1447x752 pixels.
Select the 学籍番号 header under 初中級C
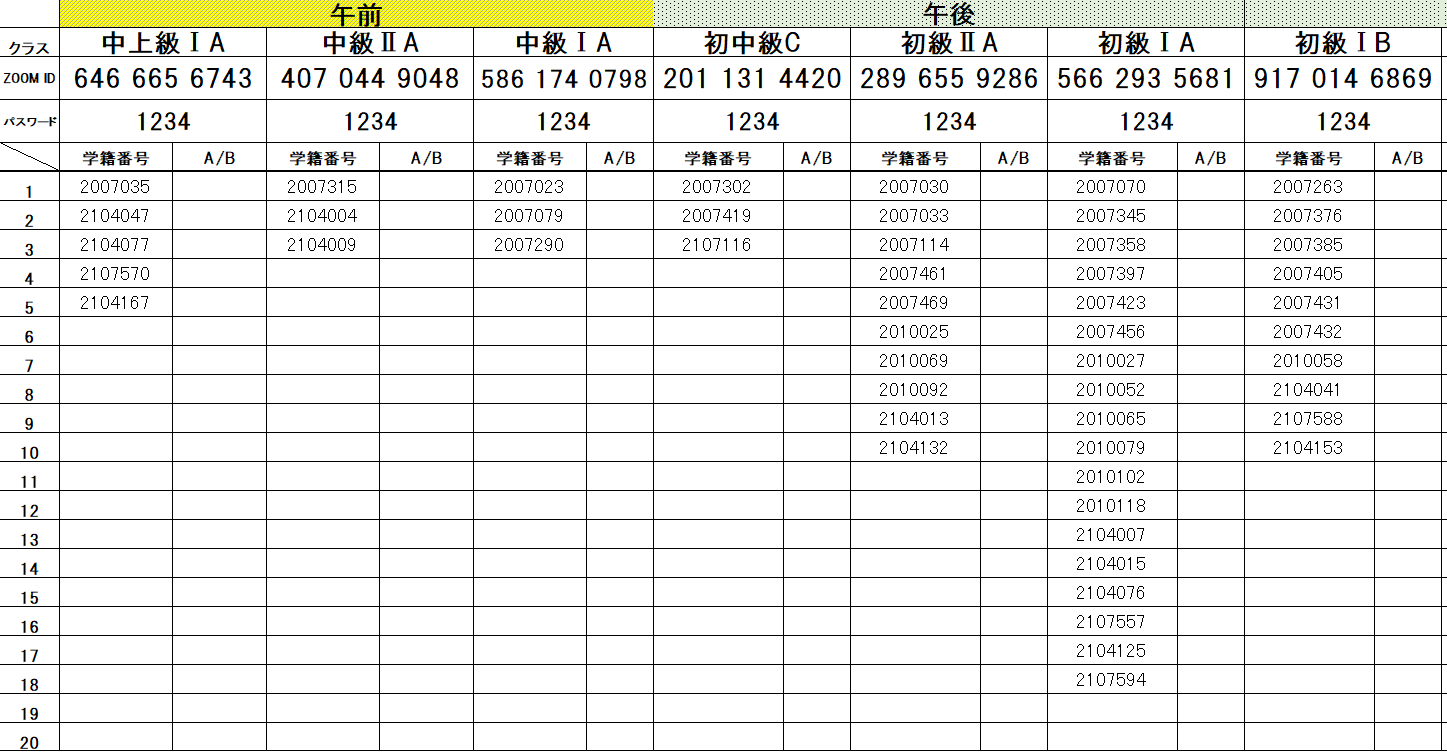716,157
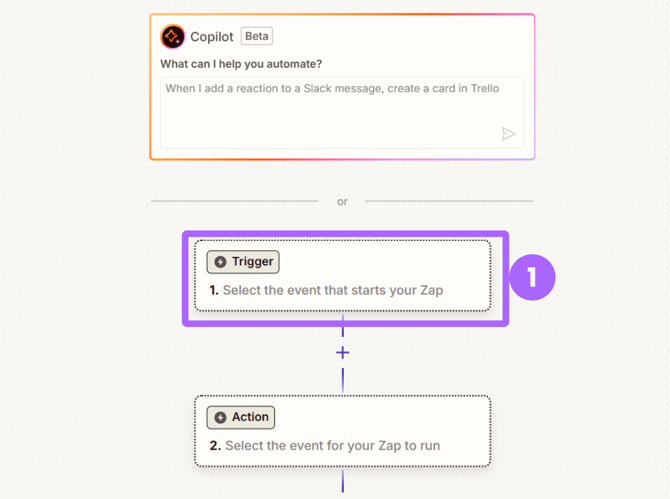
Task: Click the Beta badge next to Copilot
Action: click(257, 36)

Brief: Nothing but the records, restated word for word and stripped of images, belongs in the answer.

Result for this task:
1447x752 pixels.
Select the 学籍番号 header under 初中級C
716,157
Task: Click the Beta badge next to Copilot
Action: click(257, 36)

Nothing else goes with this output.